It’s All FUD: Reports of Crypto Vulnerabilities Are Often Exaggerated
- The reporting on the crypto industry is often exaggerated in tone and framing.
- It's worth keeping in mind that security flaws are regularly uncovered throughout the tech industry.
Much of the world is scared of crypto. The U.S. Federal Reserve officials have deemed bitcoin a threat to financial stability, economists regard bitcoin as a giant 'bubble,' and banks have suggested that cryptocurrencies present a significant threat to their business models.
It would seem that such fear has now infected perceptions of crypto's cybersecurity. In April, it was reported that researchers at Israel's Ben-Gurion University had discovered a way to steal private crypto keys from air-gapped wallets, which are physically separated from the internet.
However, while the article's headline alarmingly raised the possibility that funds could be stolen from such wallets, the hack came with a caveat. Namely, the research assumed that the air-gapped wallet was already affected with malware. But as Symantec cybersecurity researcher Candid Wüest told Cryptonews.com, “If [the wallet is] a special purpose-built device that only runs trusted signed code, then the likelihood of a compromise is very small, unless the attacker has physical access.”

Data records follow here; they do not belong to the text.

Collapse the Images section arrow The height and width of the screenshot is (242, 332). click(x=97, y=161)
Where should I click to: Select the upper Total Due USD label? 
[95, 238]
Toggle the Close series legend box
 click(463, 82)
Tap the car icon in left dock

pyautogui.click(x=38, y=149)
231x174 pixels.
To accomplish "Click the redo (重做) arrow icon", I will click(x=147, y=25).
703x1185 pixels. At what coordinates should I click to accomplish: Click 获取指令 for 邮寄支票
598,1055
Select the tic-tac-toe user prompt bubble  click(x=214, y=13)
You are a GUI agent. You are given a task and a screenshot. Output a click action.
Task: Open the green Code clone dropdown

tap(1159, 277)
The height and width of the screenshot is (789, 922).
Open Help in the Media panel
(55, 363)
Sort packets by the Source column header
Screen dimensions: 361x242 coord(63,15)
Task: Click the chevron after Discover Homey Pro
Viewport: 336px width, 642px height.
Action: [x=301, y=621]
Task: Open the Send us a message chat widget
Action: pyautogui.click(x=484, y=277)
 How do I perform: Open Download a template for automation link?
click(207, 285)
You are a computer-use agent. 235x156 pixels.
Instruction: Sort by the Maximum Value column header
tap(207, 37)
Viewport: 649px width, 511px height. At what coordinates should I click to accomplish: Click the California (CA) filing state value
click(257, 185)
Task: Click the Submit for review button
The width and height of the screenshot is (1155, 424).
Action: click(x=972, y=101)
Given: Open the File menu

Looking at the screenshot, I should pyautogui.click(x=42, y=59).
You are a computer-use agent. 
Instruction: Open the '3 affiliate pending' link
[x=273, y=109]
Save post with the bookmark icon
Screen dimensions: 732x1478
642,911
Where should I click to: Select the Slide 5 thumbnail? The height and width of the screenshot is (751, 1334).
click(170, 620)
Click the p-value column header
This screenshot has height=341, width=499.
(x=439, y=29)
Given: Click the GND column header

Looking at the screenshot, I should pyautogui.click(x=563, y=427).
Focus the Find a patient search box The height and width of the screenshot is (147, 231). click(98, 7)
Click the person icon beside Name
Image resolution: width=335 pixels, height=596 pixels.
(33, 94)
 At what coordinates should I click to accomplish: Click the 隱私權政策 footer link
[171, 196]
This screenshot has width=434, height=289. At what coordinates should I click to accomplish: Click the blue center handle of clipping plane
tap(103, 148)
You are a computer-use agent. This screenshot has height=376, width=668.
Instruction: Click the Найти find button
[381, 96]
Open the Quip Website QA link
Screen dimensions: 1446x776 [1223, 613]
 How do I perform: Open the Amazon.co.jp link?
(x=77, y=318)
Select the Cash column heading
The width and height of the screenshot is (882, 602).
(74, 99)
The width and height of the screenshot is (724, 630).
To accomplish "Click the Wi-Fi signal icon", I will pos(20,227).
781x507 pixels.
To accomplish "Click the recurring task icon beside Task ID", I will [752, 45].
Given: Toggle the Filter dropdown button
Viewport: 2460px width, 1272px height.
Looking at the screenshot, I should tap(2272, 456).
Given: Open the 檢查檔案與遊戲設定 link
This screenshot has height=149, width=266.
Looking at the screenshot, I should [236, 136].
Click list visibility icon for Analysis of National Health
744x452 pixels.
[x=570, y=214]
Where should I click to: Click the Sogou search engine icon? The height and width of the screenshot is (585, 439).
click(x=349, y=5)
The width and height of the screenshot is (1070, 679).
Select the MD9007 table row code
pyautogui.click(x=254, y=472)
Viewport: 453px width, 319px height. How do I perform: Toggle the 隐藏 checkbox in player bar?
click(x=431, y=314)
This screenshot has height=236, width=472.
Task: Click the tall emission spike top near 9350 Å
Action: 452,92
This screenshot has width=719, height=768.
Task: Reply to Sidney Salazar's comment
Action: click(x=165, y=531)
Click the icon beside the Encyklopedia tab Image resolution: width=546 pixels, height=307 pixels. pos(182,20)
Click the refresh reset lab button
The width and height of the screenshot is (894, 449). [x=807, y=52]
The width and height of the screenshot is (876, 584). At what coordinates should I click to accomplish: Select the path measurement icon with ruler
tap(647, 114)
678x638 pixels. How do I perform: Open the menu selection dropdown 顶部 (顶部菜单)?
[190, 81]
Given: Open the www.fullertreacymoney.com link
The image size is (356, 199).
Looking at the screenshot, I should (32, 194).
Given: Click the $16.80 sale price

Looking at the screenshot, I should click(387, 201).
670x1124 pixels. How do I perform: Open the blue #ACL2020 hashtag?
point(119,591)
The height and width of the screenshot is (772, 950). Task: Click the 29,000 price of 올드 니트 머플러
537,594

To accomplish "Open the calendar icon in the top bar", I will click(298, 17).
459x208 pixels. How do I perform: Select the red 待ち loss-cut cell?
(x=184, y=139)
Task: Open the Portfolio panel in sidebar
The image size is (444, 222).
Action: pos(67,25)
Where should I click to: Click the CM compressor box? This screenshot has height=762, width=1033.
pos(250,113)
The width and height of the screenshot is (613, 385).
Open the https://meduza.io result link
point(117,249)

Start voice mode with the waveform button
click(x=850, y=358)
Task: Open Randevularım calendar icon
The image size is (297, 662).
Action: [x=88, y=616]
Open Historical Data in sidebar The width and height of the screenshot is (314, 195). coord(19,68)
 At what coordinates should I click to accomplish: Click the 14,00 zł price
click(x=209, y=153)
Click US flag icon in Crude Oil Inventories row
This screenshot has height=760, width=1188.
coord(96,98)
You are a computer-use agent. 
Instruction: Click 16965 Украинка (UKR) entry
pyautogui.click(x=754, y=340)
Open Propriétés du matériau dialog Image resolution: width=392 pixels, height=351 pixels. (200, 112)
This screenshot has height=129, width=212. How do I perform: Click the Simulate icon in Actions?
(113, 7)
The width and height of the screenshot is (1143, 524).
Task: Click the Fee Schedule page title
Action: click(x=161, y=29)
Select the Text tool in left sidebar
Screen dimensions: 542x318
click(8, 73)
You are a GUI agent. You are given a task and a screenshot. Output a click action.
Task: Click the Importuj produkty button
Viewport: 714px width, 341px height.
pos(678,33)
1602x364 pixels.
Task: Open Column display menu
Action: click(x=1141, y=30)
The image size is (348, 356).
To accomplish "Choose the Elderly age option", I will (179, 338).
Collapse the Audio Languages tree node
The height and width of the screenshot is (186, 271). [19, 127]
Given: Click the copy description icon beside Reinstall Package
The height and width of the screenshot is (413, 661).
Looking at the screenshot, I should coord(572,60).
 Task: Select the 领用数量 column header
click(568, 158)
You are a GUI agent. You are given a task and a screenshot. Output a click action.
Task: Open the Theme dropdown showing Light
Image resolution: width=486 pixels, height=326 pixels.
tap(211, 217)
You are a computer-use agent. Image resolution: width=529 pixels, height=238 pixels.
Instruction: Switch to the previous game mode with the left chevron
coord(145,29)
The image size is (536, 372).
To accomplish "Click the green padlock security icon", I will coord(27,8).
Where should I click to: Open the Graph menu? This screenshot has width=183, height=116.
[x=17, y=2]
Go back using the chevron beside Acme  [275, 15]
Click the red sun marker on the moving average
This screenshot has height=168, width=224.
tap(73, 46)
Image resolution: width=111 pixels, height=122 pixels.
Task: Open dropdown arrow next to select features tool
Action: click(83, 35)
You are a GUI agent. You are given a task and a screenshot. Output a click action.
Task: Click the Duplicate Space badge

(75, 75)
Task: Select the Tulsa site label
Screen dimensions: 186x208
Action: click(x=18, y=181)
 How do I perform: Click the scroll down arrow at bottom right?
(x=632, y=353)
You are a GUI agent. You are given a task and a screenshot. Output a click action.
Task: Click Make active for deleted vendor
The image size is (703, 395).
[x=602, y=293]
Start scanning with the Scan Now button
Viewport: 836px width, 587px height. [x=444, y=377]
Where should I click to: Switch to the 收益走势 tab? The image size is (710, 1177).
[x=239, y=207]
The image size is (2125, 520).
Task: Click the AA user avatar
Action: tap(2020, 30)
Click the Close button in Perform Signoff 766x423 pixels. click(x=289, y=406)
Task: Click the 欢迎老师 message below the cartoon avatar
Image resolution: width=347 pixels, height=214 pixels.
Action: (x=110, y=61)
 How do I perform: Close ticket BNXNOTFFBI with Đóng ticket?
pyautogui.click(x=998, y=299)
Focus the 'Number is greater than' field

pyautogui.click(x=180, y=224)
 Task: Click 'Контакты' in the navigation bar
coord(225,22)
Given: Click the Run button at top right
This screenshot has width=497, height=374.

The Ben-Gurion research is therefore very limited in its scope, while much of the other research on the cybersecurity of crypto systems relies on similarly contingent assumptions. Still, this doesn't stop minor vulnerabilities from being covered by the media as if they were serious, thereby needlessly adding to the fear, uncertainty and doubt surrounding crypto.
The internet of bugs?
Another example of supposed crypto vulnerability arrived in February, when it was reported in The Next Web that IOTA – a decentralised internet of things platform – was vulnerable to replay attacks. Such attacks occur when an attacker reuses a hash produced by another user. This enables the attacker to steal cryptocurrency in cases where that other user still has funds remaining in the wallet encoded by the hash.
However, it soon emerged in the backlash to TNW's article that it isn’t possible to have funds left over in an IOTA wallet, since the platform's protocol ensures that all wallets are one-time use only.
It was therefore claimed in a Medium blog post by the IOTA Foundation that the transactions had been produced by the researcher using a test network he created that didn't apply the full IOTA protocol. As IOTA co-founder Dominik Schiene told TNW in response to its article, "There is no vulnerability. Make that the headline."
(Not) Ledger's flaws
Another case of somewhat misleading vulnerability reporting involves the hardware wallet manufacturer Ledger. In February, it was reported that the Ledger Nano S could be compromised by a hacker if they uploaded malware to the non-secure part of the device (the part which communicates with other devices).
Such a ruse is possible, however, only if the attacker gains physical access to the wallet before it comes into the hands of its owner. Known as a 'supply-chain attack,' it just won't happen if the owner purchases their device from Ledger itself or from a reputable vendor.
Another exaggerated claim regarding Ledger related to how all their devices were supposedly susceptible to 'man-in-the-middle' attacks. In other words, Ledger's Google Chrome app could be infected with malware that causes the hacker’s wallet address to be displayed instead of the user’s. But as Ledger pointed out in a blog post, it "is not a Ledger security flaw," since it didn't affect the device itself (which can be checked directly for the true recipient address), but the user's computer.
A tech problem
Such examples highlight how much of the reporting on the crypto industry is often exaggerated in tone and framing, presenting highly contingent vulnerabilities as if they were inherent to the systems being covered. That said, there is indeed much in the cryptocurrency space that isn't entirely unsafe, as indicated by the Verge attack and Coincheck hack.
But for the sake of balance, it's worth keeping in mind that security flaws are regularly uncovered throughout the tech industry (including Apple, Google, Microsoft, Intel, Facebook, LinkedIn, WhatsApp, Skype).
Candid Wüest said:
“As devices and software are generated by human beings, there is always the chance that some vulnerability can be found and exploited by an attacker […] as recent chip vulnerabilities have shown, there are a lot of parts [in any system or device] that need to be secured and should not be forgotten.”
It’s therefore not the case that the crypto world is any less safe than any other, no matter what certain news outlets might have you believe.